License-Expression: Apache-2.0
License-File: LICENSE
Requires-Python: >=3.11
Requires-Dist: huggingface-hub>=0.24.0
Requires-Dist: onnxruntime>=1.18.0
Requires-Dist: tokenizers>=0.19.0
Provides-Extra: demo
Requires-Dist: httpx>=0.27.0; extra == 'demo'
Requires-Dist: langfuse>=3.0.0; extra == 'demo'
Requires-Dist: python-dotenv>=0.13; extra == 'demo'
Provides-Extra: langfuse
Requires-Dist: langfuse>=3.0.0; extra == 'langfuse'
Provides-Extra: server
Requires-Dist: fastapi>=0.115.0; extra == 'server'
Requires-Dist: pydantic>=2.8.0; extra == 'server'
Requires-Dist: uvicorn[standard]>=0.30.0; extra == 'server'
Provides-Extra: test
Requires-Dist: fastapi>=0.115.0; extra == 'test'
Requires-Dist: httpx>=0.27.0; extra == 'test'
Requires-Dist: pytest>=8.2.0; extra == 'test'
Requires-Dist: python-dotenv>=0.13; extra == 'test'
Requires-Dist: uvicorn[standard]>=0.30.0; extra == 'test'
Description-Content-Type: text/markdown

# any-lang-anonymizer

Drop-in PII redaction for teams that already use Langfuse.

```bash
pip install any-lang-anonymizer
```

```python
from langfuse import Langfuse
from pii_redactor.integrations.langfuse import make_mask

langfuse = Langfuse(mask=make_mask())
```

That is the main API. `make_mask()` recursively scans every string Langfuse sends through the mask callback, including nested `input`, `output`, `metadata`, `messages`, tool calls, and custom fields.

## How It Works

`any-lang-anonymizer` runs the Bards AI ONNX PII model locally. Raw observability data is redacted in your app before it is sent to Langfuse.

The model is downloaded from Hugging Face on first use and cached locally by `huggingface-hub`.

Optional model config:

```bash
export PII_MODEL_ID=bardsai/eu-pii-anonimization-multilang
export PII_MODEL_CACHE_DIR=/path/to/model-cache
```

You can narrow or exclude JSON paths if needed:

```python
langfuse = Langfuse(
    mask=make_mask(
        include_paths=["input", "output", "metadata", "messages.*.content", "tool_calls.*.args"],
        exclude_paths=["metadata.trace_id", "metadata.model", "usage"],
    )
)
```

By default, no path config is needed.
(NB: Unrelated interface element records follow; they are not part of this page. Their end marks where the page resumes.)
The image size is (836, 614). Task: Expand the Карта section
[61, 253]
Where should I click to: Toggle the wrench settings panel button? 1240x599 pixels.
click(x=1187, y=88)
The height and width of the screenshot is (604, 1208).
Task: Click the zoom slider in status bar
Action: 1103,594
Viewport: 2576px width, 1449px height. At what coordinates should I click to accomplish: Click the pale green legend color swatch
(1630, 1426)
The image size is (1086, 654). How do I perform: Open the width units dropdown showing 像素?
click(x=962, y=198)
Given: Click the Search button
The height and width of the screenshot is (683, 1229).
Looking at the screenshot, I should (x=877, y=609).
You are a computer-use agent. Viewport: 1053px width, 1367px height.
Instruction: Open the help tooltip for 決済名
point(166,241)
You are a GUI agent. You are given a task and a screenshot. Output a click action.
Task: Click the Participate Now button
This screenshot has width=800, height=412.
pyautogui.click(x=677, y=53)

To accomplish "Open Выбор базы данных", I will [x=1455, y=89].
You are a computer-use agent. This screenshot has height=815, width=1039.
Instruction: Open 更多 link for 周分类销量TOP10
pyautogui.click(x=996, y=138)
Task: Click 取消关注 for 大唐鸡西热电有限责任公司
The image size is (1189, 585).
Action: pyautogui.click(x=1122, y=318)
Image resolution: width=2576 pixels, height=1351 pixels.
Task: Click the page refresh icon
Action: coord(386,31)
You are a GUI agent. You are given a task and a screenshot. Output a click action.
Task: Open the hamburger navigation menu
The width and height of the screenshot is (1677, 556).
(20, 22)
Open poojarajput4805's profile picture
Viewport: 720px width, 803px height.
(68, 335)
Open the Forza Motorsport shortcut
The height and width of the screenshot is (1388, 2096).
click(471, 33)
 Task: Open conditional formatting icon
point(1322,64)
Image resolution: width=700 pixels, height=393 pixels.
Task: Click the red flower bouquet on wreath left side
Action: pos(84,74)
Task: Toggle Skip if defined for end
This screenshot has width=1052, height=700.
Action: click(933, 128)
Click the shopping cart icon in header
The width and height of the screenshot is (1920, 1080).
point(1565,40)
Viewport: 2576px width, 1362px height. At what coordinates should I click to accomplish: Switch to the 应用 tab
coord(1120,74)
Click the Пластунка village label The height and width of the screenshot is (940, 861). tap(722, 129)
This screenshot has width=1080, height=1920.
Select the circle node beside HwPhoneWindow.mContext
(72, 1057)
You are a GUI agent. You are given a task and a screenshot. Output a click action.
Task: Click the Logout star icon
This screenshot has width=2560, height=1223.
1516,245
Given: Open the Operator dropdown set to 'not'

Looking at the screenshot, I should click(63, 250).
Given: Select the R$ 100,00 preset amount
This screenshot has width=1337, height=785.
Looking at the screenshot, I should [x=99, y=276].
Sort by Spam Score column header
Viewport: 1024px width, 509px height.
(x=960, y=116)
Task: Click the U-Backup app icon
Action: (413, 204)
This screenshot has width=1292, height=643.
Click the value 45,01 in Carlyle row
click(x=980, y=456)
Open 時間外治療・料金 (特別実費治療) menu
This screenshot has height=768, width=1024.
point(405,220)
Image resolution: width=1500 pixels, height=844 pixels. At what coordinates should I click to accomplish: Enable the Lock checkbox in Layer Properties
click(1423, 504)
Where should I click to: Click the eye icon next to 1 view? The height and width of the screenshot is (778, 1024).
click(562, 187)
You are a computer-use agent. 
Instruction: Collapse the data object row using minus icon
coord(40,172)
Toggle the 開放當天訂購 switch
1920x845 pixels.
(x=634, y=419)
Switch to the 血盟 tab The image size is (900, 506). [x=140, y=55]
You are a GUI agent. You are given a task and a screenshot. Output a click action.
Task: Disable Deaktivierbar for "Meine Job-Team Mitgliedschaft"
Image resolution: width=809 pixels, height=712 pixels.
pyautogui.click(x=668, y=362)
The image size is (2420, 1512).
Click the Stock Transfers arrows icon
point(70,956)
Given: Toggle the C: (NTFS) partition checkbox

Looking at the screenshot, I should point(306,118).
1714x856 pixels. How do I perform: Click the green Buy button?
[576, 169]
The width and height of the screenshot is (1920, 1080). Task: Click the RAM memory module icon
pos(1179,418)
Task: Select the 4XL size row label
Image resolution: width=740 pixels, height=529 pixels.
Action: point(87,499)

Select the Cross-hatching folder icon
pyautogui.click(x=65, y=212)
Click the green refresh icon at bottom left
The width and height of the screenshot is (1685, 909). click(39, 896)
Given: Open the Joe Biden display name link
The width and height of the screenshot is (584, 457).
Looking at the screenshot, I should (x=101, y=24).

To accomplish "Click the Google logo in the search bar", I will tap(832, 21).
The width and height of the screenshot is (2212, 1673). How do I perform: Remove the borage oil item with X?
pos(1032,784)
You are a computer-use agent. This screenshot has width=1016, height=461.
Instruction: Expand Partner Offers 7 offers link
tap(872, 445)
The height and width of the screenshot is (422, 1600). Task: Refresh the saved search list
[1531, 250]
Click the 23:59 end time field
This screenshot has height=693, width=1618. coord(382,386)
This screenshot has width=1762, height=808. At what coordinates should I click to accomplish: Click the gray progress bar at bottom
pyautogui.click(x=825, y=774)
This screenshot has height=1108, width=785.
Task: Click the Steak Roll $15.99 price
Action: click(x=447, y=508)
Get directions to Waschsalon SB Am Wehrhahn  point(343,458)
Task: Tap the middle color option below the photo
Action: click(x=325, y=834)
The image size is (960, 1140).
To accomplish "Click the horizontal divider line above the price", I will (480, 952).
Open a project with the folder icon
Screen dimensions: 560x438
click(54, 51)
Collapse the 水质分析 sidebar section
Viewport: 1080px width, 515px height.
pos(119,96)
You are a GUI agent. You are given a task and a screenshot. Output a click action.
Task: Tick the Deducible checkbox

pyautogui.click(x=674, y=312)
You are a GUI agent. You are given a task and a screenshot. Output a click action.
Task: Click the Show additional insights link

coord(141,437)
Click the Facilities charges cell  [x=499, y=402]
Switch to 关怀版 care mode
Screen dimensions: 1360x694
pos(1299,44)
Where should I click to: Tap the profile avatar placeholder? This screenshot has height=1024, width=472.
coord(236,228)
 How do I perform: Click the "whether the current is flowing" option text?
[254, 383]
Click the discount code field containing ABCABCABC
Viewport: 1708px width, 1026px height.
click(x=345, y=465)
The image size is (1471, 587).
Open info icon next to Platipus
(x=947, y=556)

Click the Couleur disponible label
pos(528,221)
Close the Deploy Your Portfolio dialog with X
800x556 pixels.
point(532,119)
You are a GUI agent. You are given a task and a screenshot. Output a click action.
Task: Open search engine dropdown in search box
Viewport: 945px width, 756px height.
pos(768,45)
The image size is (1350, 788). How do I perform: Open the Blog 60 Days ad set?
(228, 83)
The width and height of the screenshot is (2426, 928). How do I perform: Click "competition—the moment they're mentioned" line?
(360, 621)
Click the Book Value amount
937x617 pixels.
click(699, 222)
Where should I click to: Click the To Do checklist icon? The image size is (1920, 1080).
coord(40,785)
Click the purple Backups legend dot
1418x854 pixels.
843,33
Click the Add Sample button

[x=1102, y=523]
Everything text-like is scanned.

## Model

The default model is [`bardsai/eu-pii-anonimization-multilang`](https://huggingface.co/bardsai/eu-pii-anonimization-multilang). The project is Apache-2.0 licensed, matching the model license. The model files are not bundled in this package.

## Local Playground

The FastAPI playground is a demo tool, not part of the core library.

```bash
python3 -m pip install -e '.[server]'
python3 -m uvicorn playground.app:app --reload
```

Open:

```text
http://127.0.0.1:8000
```

## Examples

Runnable demos live in `examples/`.

```bash
python3 -m pip install -e '.[demo]'
PII_LLM_PROVIDER=demo python3 examples/langfuse_demo.py
```

For real LLM demo traces:

```bash
export LANGFUSE_PUBLIC_KEY=pk-lf-...
export LANGFUSE_SECRET_KEY=sk-lf-...
export LANGFUSE_BASE_URL=https://cloud.langfuse.com
export GROQ_API_KEY=gsk_...
python3 examples/langfuse_txt_demo.py --allow-leaks
```

The long TXT demo uses Groq `llama-3.1-8b-instant` by default when `GROQ_API_KEY` is set. It asks the LLM to append ` | checked` to each non-empty line, then verifies locally whether known raw values remain after masking.